Copy out, line for line, the part of the material that starts with the line containing "Open the Installed Software tab" and ends with the line containing "Action: [x=88, y=15]", both of those lines included.

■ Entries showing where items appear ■
★ ★ ★ ★ ★
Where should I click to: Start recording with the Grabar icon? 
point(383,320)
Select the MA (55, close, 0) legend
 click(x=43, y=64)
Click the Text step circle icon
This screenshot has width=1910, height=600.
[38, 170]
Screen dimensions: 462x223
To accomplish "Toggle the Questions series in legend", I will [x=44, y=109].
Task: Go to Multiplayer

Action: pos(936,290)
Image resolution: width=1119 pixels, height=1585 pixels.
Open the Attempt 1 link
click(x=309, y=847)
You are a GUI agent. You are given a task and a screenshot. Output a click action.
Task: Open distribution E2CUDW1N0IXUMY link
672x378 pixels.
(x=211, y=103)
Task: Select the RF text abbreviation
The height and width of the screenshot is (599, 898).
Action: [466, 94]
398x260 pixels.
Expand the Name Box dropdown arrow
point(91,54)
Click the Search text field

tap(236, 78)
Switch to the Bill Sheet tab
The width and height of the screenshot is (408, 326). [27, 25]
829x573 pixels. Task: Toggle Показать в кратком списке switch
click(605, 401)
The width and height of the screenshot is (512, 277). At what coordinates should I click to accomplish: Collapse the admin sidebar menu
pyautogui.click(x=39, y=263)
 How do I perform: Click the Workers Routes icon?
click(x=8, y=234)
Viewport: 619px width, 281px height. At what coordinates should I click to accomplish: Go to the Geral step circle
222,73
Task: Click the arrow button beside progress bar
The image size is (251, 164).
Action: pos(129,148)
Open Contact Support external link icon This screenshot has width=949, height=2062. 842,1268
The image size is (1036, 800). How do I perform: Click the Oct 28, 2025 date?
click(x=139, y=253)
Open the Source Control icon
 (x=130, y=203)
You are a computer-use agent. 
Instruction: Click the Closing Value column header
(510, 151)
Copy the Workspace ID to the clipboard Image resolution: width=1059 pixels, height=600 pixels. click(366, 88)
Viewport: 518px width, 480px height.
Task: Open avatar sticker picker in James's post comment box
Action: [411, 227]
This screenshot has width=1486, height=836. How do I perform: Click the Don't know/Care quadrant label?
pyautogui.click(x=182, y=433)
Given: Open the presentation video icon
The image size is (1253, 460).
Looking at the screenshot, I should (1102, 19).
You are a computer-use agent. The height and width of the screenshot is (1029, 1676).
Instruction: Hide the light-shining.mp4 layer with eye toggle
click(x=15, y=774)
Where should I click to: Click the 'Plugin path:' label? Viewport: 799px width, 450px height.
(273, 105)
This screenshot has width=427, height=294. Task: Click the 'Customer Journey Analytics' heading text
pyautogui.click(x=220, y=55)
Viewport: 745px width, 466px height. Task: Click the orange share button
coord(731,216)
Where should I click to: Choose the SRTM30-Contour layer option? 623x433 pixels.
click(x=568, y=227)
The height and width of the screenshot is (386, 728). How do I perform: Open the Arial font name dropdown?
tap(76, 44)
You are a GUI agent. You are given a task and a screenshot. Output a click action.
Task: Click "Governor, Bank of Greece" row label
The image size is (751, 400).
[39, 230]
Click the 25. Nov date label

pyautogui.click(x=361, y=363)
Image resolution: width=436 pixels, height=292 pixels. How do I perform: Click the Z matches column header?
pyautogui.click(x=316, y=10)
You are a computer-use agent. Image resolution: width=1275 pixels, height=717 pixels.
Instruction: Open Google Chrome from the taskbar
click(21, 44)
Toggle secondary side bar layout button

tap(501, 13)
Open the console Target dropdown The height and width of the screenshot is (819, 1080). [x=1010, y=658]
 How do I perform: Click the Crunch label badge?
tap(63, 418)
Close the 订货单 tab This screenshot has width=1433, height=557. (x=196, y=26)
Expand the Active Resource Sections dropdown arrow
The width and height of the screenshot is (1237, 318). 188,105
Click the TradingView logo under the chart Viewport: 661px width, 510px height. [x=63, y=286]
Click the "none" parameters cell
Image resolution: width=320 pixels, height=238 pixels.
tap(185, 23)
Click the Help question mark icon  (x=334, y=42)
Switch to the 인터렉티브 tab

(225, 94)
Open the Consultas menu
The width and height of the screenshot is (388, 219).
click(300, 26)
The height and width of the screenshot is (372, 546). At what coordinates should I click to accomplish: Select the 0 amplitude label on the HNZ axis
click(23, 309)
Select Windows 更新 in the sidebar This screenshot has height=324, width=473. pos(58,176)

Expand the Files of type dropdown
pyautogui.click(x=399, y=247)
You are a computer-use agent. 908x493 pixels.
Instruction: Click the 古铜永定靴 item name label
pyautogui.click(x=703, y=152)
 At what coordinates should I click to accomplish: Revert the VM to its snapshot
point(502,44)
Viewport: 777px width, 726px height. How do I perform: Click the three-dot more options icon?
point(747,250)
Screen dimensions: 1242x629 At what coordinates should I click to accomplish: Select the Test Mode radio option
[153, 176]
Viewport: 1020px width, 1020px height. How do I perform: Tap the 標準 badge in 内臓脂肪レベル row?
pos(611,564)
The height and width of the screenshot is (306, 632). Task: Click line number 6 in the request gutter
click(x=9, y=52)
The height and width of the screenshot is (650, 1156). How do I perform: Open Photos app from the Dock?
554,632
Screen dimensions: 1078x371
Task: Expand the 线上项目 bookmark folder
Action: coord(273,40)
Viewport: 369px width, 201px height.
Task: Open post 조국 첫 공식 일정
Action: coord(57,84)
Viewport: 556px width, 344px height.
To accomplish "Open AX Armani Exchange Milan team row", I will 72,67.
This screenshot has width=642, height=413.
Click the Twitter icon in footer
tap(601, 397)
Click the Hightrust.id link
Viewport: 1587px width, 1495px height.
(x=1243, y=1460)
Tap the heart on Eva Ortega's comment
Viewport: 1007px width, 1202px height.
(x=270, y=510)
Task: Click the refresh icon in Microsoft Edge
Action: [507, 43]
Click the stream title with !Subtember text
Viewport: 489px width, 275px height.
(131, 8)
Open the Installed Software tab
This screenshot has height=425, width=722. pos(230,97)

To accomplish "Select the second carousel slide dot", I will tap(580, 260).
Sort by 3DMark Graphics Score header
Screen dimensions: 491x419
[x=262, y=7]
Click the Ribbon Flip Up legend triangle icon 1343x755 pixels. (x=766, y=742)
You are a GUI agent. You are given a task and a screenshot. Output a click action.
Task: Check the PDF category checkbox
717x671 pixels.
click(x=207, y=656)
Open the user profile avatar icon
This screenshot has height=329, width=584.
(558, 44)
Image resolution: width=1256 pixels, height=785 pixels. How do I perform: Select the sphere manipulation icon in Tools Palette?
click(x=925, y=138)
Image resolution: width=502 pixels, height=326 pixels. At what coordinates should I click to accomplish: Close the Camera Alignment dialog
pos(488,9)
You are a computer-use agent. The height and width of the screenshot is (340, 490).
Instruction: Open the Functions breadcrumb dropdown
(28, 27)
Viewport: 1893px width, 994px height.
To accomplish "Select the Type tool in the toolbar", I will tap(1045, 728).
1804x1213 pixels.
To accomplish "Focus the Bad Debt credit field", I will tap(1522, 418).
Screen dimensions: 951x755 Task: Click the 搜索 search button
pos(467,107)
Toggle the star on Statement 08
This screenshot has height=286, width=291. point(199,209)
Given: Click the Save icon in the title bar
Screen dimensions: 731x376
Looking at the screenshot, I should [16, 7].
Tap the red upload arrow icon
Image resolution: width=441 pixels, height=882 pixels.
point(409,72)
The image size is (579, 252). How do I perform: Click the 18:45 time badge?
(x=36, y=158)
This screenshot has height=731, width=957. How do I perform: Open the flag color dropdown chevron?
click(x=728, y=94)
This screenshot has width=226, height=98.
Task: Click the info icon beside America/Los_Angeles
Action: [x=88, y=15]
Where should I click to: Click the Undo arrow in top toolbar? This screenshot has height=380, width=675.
★ ★ ★ ★ ★
■ Solution ■
Open the Installed Software tab
This screenshot has height=425, width=722. pos(230,97)

To accomplish "Select the second carousel slide dot", I will tap(580, 260).
Sort by 3DMark Graphics Score header
Screen dimensions: 491x419
[x=262, y=7]
Click the Ribbon Flip Up legend triangle icon 1343x755 pixels. (x=766, y=742)
You are a GUI agent. You are given a task and a screenshot. Output a click action.
Task: Check the PDF category checkbox
717x671 pixels.
click(x=207, y=656)
Open the user profile avatar icon
This screenshot has height=329, width=584.
(558, 44)
Image resolution: width=1256 pixels, height=785 pixels. How do I perform: Select the sphere manipulation icon in Tools Palette?
click(x=925, y=138)
Image resolution: width=502 pixels, height=326 pixels. At what coordinates should I click to accomplish: Close the Camera Alignment dialog
pos(488,9)
You are a computer-use agent. The height and width of the screenshot is (340, 490).
Instruction: Open the Functions breadcrumb dropdown
(28, 27)
Viewport: 1893px width, 994px height.
To accomplish "Select the Type tool in the toolbar", I will tap(1045, 728).
1804x1213 pixels.
To accomplish "Focus the Bad Debt credit field", I will tap(1522, 418).
Screen dimensions: 951x755 Task: Click the 搜索 search button
pos(467,107)
Toggle the star on Statement 08
This screenshot has height=286, width=291. point(199,209)
Given: Click the Save icon in the title bar
Screen dimensions: 731x376
Looking at the screenshot, I should [16, 7].
Tap the red upload arrow icon
Image resolution: width=441 pixels, height=882 pixels.
point(409,72)
The image size is (579, 252). How do I perform: Click the 18:45 time badge?
(x=36, y=158)
This screenshot has height=731, width=957. How do I perform: Open the flag color dropdown chevron?
click(x=728, y=94)
This screenshot has width=226, height=98.
Task: Click the info icon beside America/Los_Angeles
Action: [x=88, y=15]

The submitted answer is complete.